(P-374) Epigenetic Profiling in Late Gestation Porcine Placenta Reveals Sex-Dependent Adaptations to Fetal Endocrine Status

Abstract Authors: Sarah M. Innis¹; J. Alex Pasternak¹; Ryan A. Cabot¹

Department of Animal Sciences, Purdue University, West Lafayette, IN, USA

Abstract Text: The placenta has crucial roles in supporting fetal development by facilitating nutrient transport and gas exchange. In pigs, as gestation progresses, structural changes in the placenta occur to accommodate the growth and increasing nutrient requirements of the developing fetus. However, the epitheliochorial porcine placenta forms a restrictive barrier that greatly limits the transplacental passage of specific molecules, including immunoglobulins and thyroid hormones.

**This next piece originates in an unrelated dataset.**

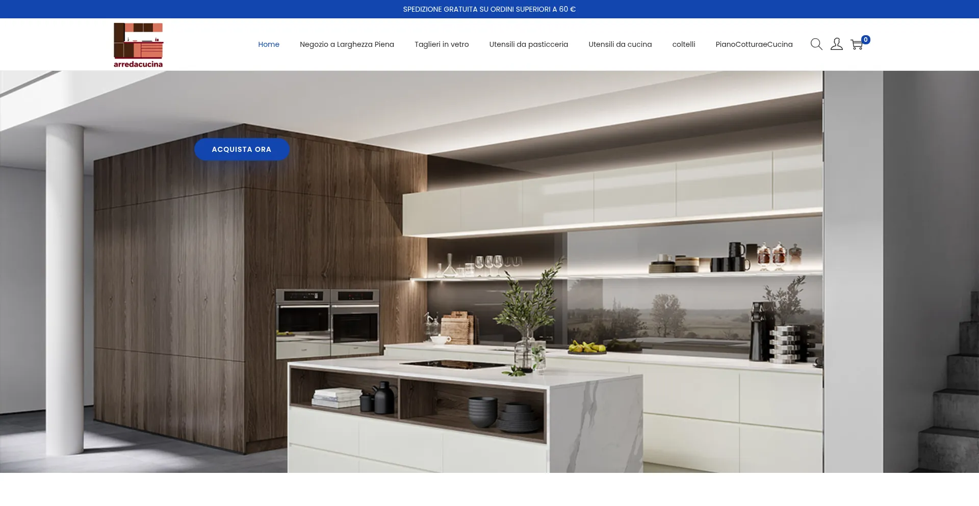This screenshot has height=506, width=979.
Task: Click the built-in ovens in hero image
Action: [x=327, y=322]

Thyroid hormones are vital for prenatal development, influencing organ differentiation and fetal growth. Beginning in early gestation, fetal pigs largely rely on autonomous thyroid hormone production rather than maternal thyroid hormone supplementation. As a result, disruptions to fetal thyroid status can negatively impact fetal growth and viability, particularly during late gestation when fetal growth is especially rapid. In swine, both pathogenic and induced hypothyroidism models have been shown to alter placental thyroid metabolism, suggesting fetal endocrine status may influence placental physiology. To better understand this relationship, placental tissues were isolated at gestation day 86 following 21-day maternal treatment with methimazole (MMI) to induce fetal hypothyroidism, and tissues were also obtained from gestational age-matched controls. We used CUT&RUN to evaluate the enrichment of histone marks (H3K4me3, H3K27ac) and the SWI/SNF central ATPase BRG1 in placental tissue, which, to our knowledge, represents a novel avenue of investigation in this area. Analysis of n=12 samples per treatment group (n=6 samples each from male and female fetuses per group) demonstrated differential enrichment of all three epigenetic features in placental tissue obtained from MMI-treated fetuses. Importantly, we saw that existing sex-specific differences in placental epigenetic features were exacerbated by fetal hypothyroidism, indicating that the porcine placenta is impacted by fetal endocrine status during late gestation. Taken together, these findings provide novel insights into the existence of sex-specific differences in placental chromatin state and shed light on the intricate interplay between fetal thyroid hormone levels and placental epigenome regulation.